Living a healthy life is one of the key things you can do to stay or become well. How you eat, move, relax, and connect to others—all of these play major roles in healing your body, mind, and spirit. The choices you make today matter. And today’s choices determine the choices available to you tomorrow.

How to Change

The problem lies not in knowing what you should be doing, but rather in making these changes habitual and meaningful to you. Link the behavior to the meaning and joy in your life. This will prepare you emotionally and mentally to sustain the behavior in the long run.

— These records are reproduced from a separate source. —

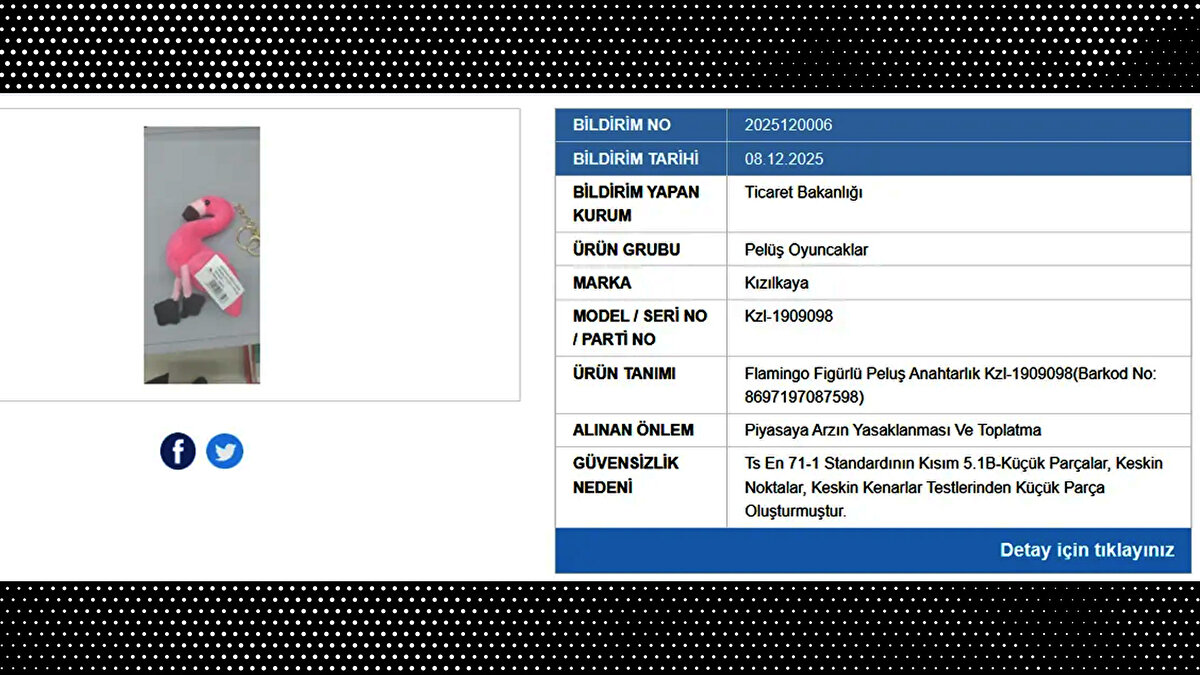Click the MARKA row label
This screenshot has width=1200, height=675.
pos(602,283)
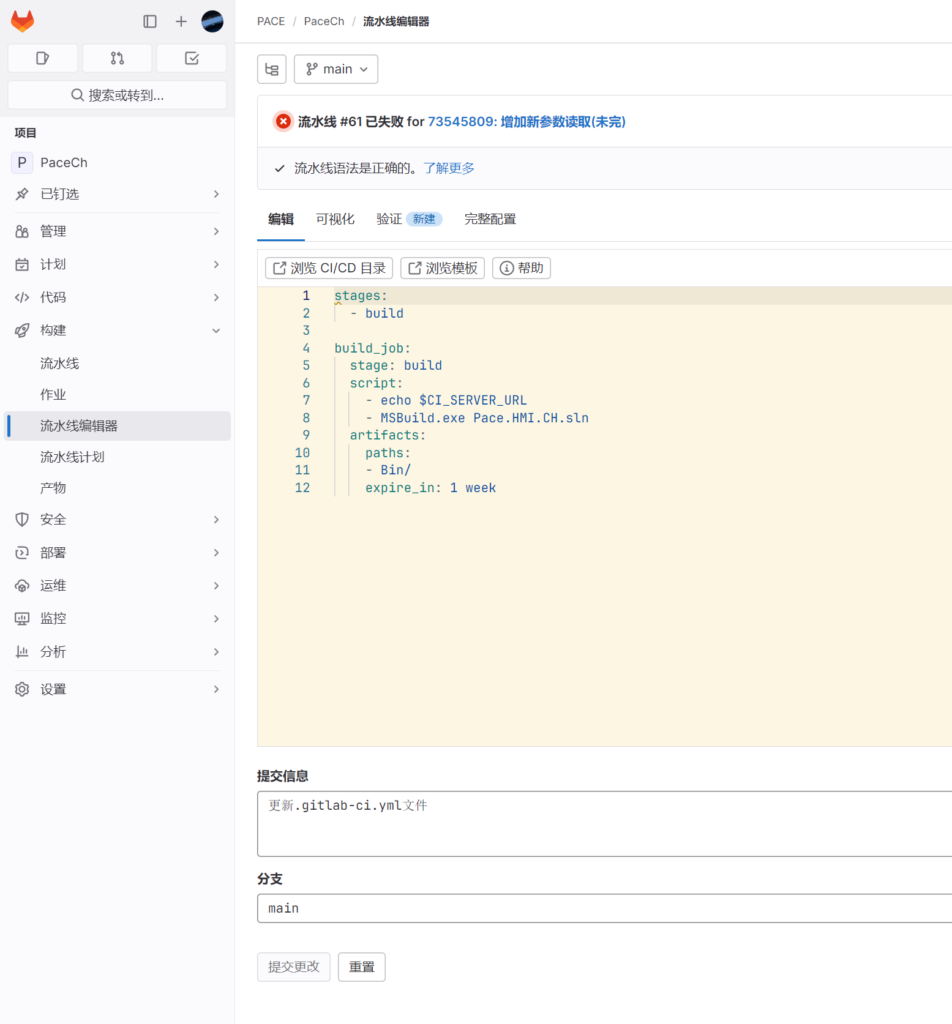Open the user avatar menu
Screen dimensions: 952x1024
212,21
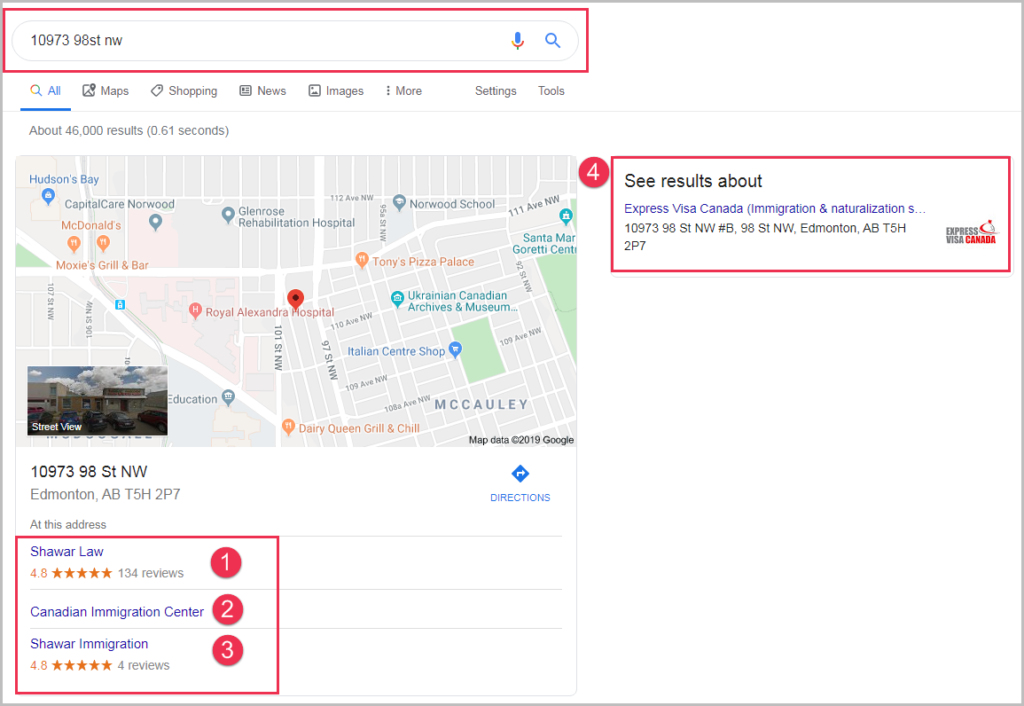Open the Shawar Law listing link

pyautogui.click(x=67, y=551)
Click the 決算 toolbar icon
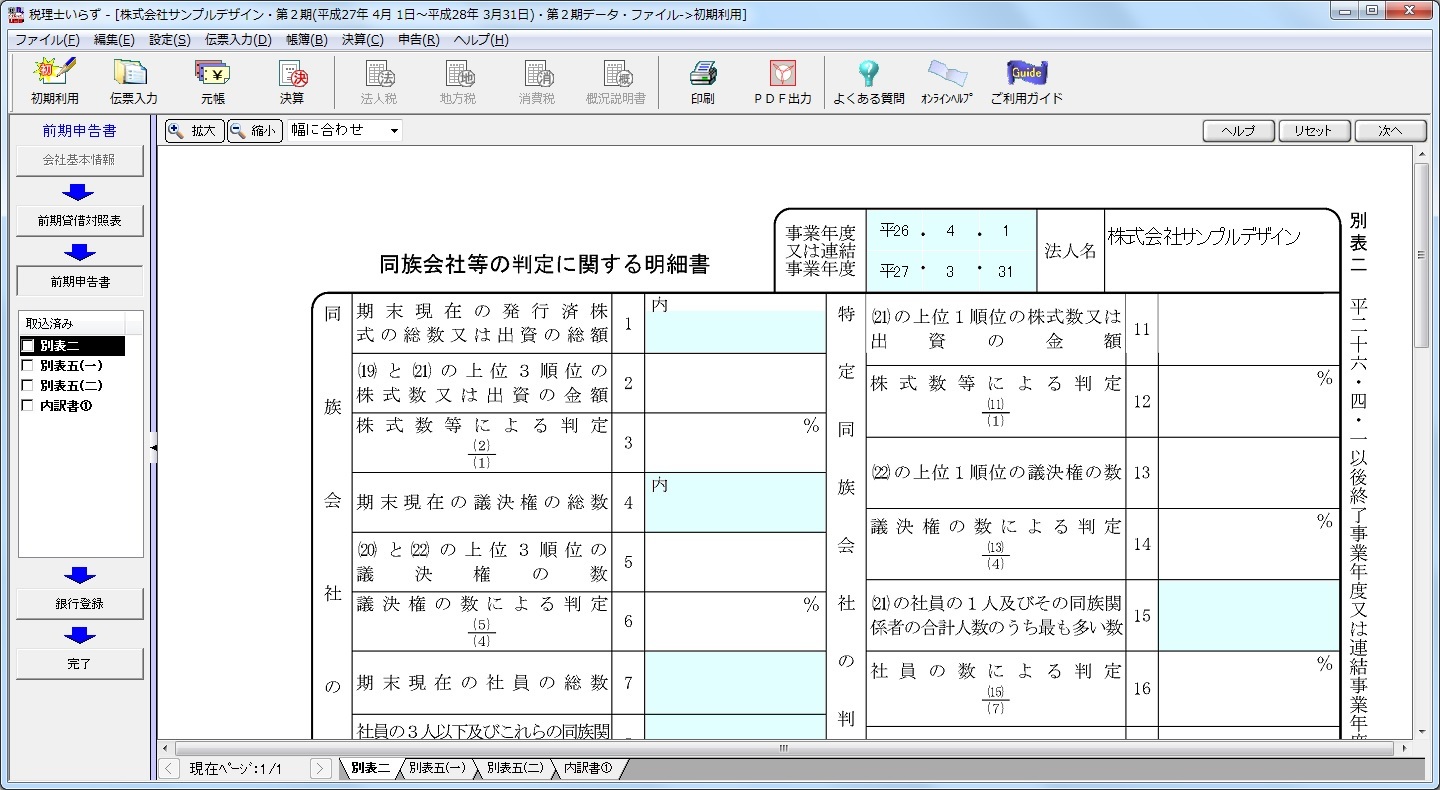Image resolution: width=1440 pixels, height=790 pixels. click(292, 81)
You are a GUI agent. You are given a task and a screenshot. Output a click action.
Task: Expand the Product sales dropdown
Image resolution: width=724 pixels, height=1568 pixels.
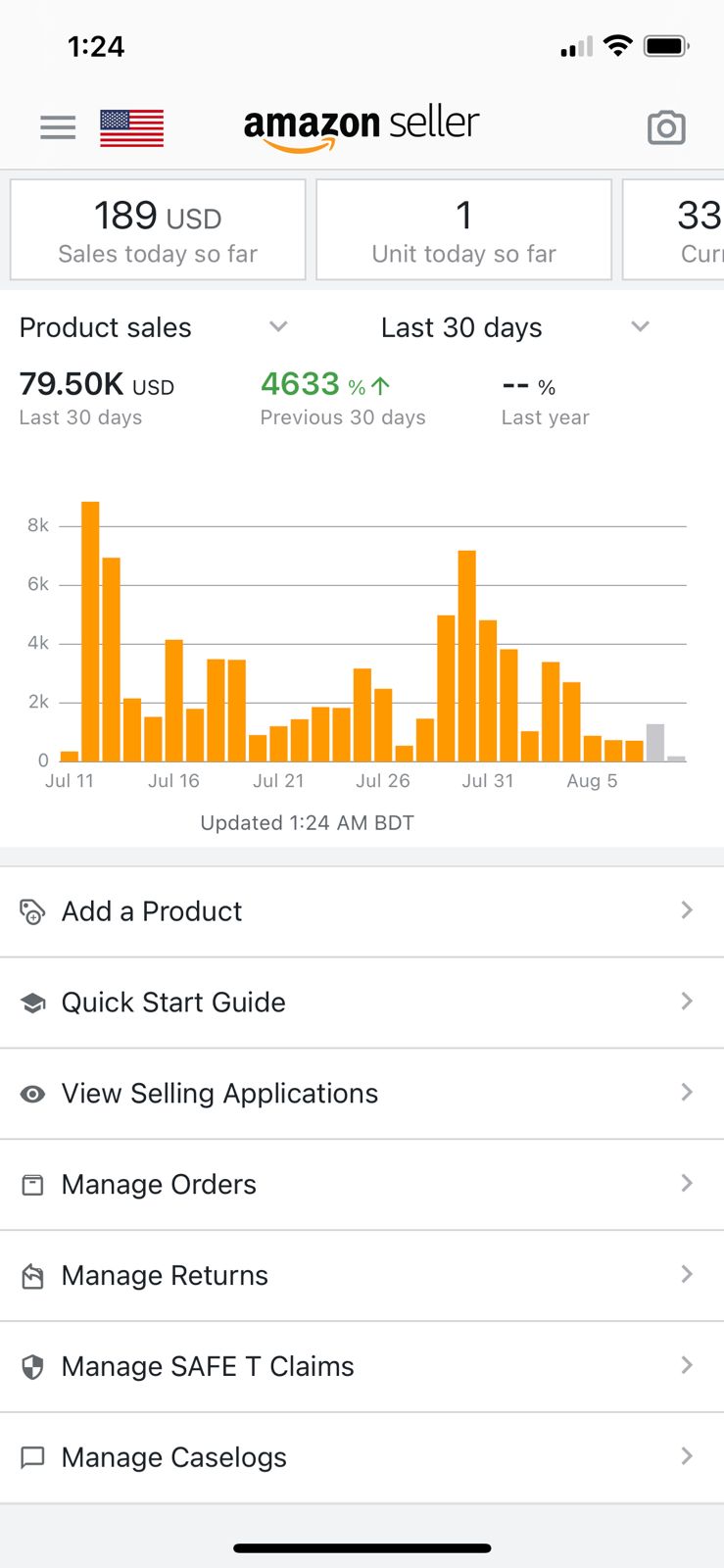point(278,327)
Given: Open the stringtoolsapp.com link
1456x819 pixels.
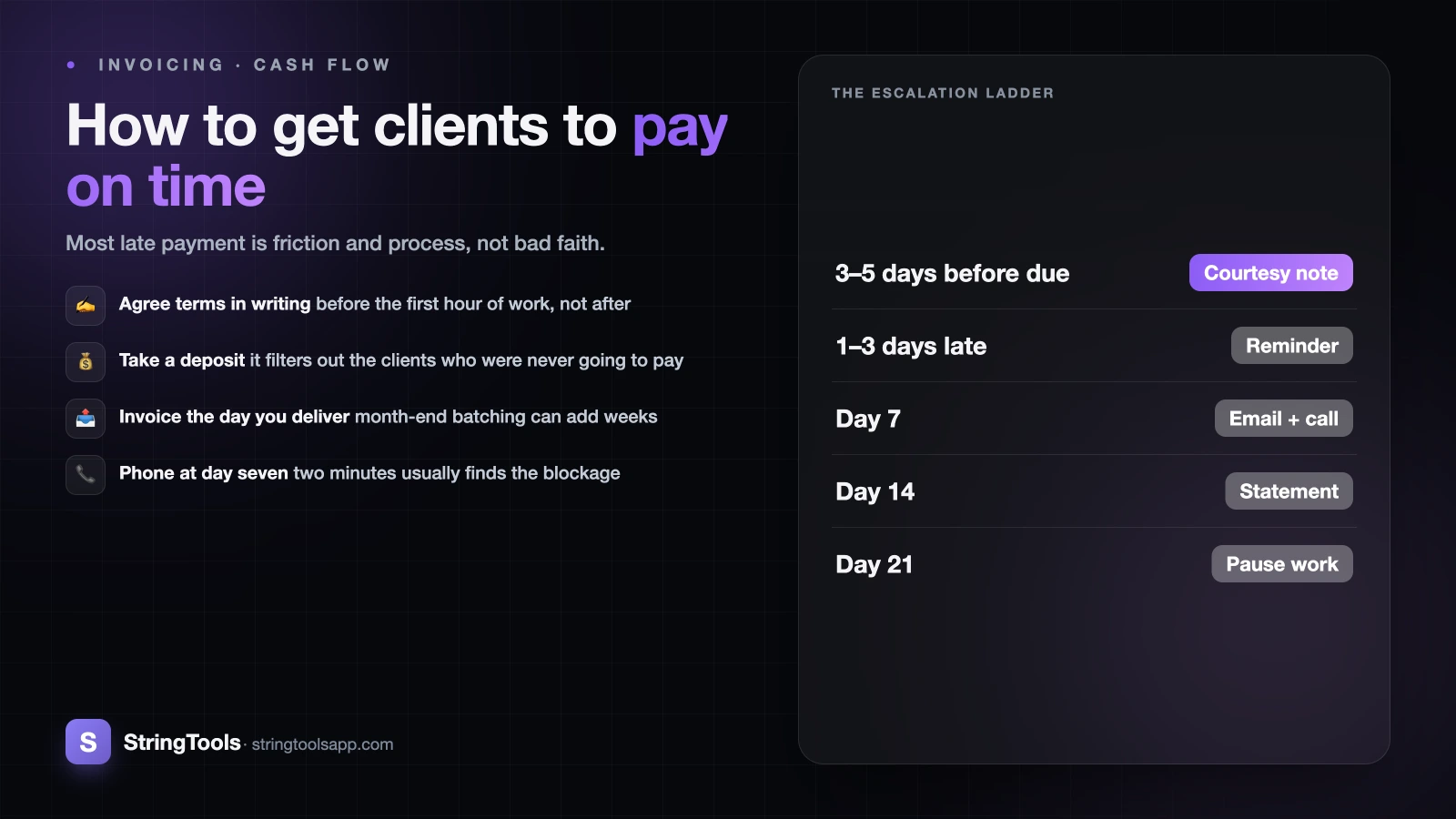Looking at the screenshot, I should coord(322,744).
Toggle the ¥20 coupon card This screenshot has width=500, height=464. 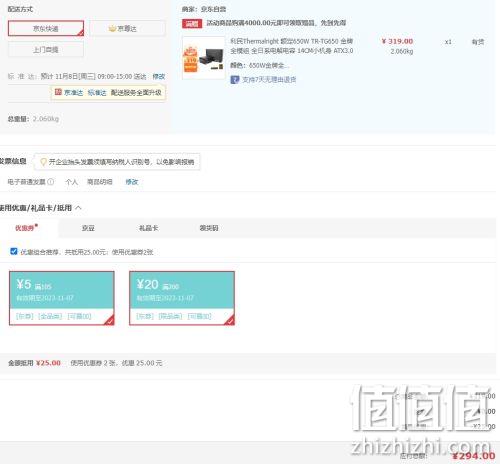182,298
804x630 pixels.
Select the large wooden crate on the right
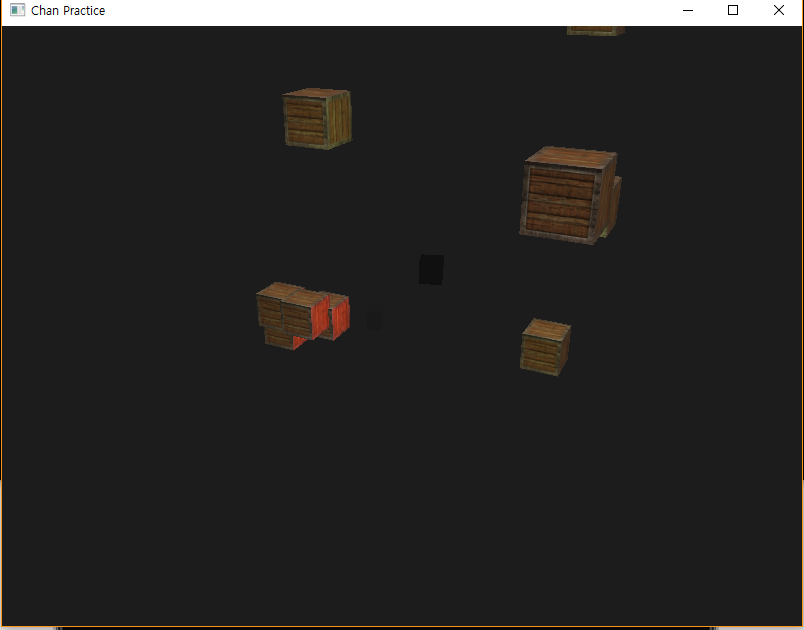click(x=565, y=195)
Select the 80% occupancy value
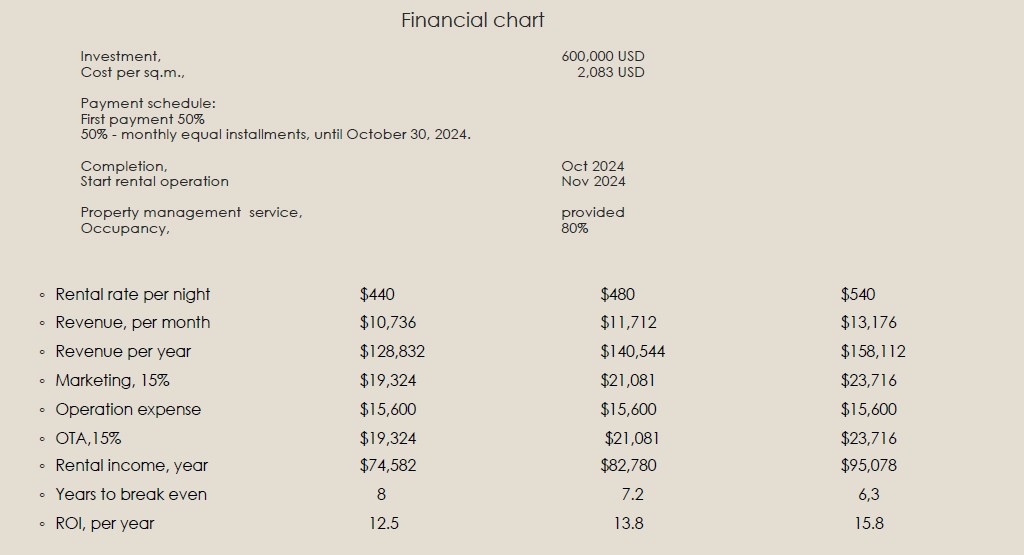 click(575, 228)
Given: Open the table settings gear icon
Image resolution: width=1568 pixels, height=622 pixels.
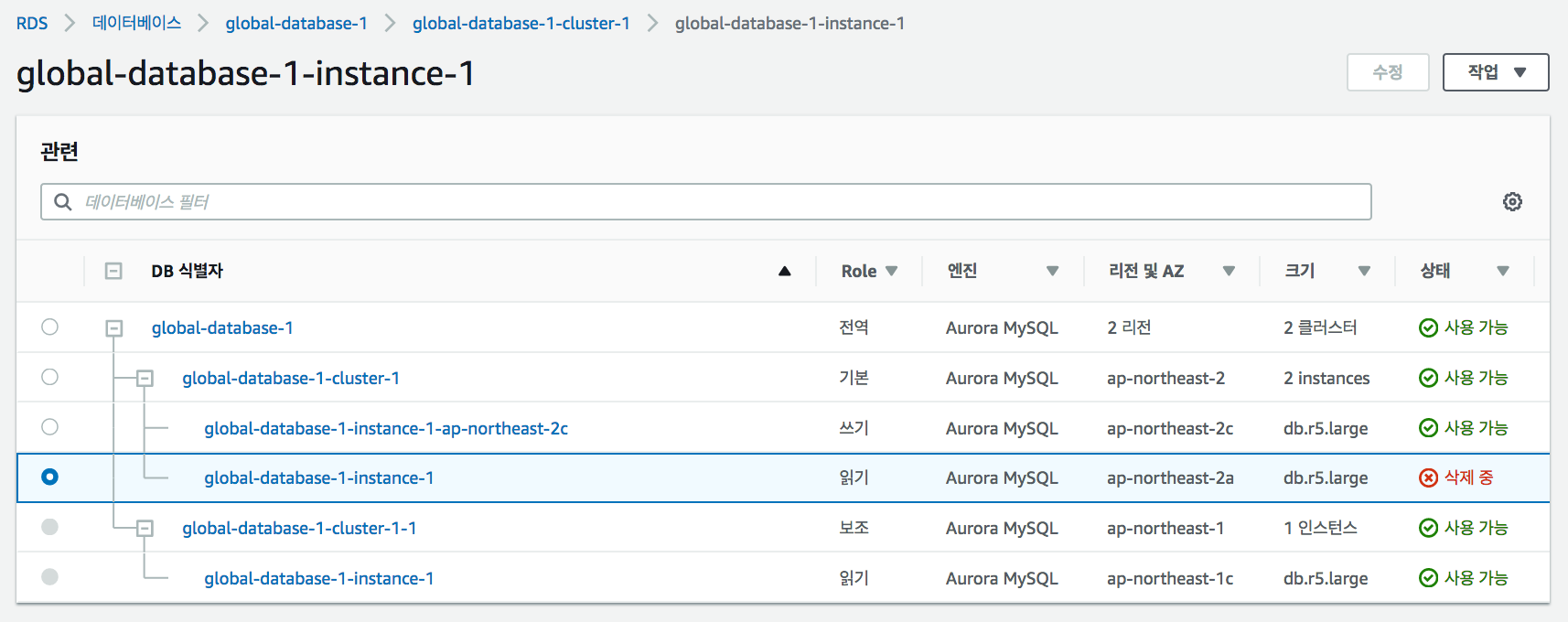Looking at the screenshot, I should click(1512, 202).
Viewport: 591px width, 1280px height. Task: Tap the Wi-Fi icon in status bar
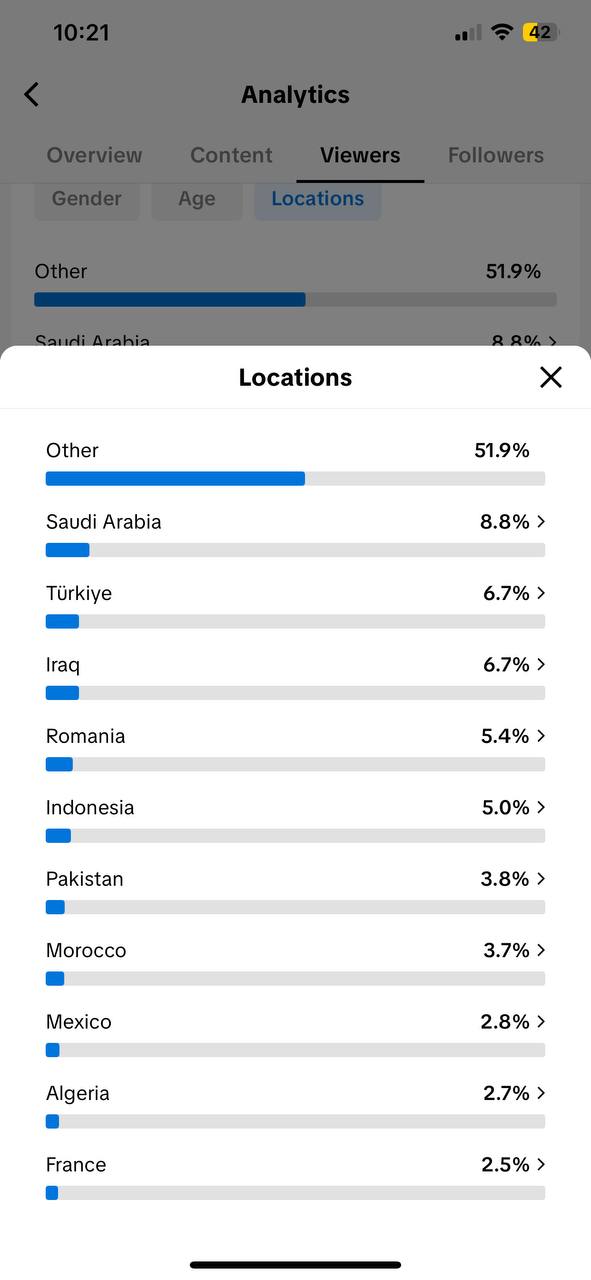(501, 32)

Before you consider which behaviors are right for you to change now, read the following list on how change happens. These are ten effective ways to make any healthy behavior change stick:

1. Develop a plan. Pick one or two small changes that feel manageable and that give you pleasure: two yoga postures, switching from white to whole grain bread, starting tango lessons, going on a picnic, or joining a book club or a volunteer group.

2. Pick something you can do. Choose a small, realistic, attainable change. Do that first. Don’t pick something you just think you should do. If needed, break it into small parts and do part of it first.

3. Tell somebody. Have them ask you about it monthly.

4. Find a group. Look for or create social situations that encourage healing behaviors: a walking club, a healthy cooking class, a family or friend to monitor you.

5. Plan for a slip. Times when you are not doing the behavior or even intentional slips are important for long-term change. Build in occasional times when you do not do the new behavior.

6. Know the real reason for making the change. The most effective reasons for sustained behavior change are intrinsic (I want to feel better) rather than extrinsic (I want to be liked).

7. It may be hard. Prepare to be uncomfortable for a while. Change is not easy. Your plan should include how to deal with that.

8. Be ready. Sometimes the time is not right to make a change. Maybe today is not the day to start. If so, admit that and take more time to prepare.

9. Start. Are you a chronic procrastinator (about 20% of people are) or just procrastinating on this one behavior? If chronic, seek help to deal with that first.

10. Ask your doctor. Discuss lifestyle and prevention behaviors with your medical team and ask about any helpful resources your health care services offer—such as behaviorists, health coaches, nutritionists, fitness trainers, or rehabilitation specialists.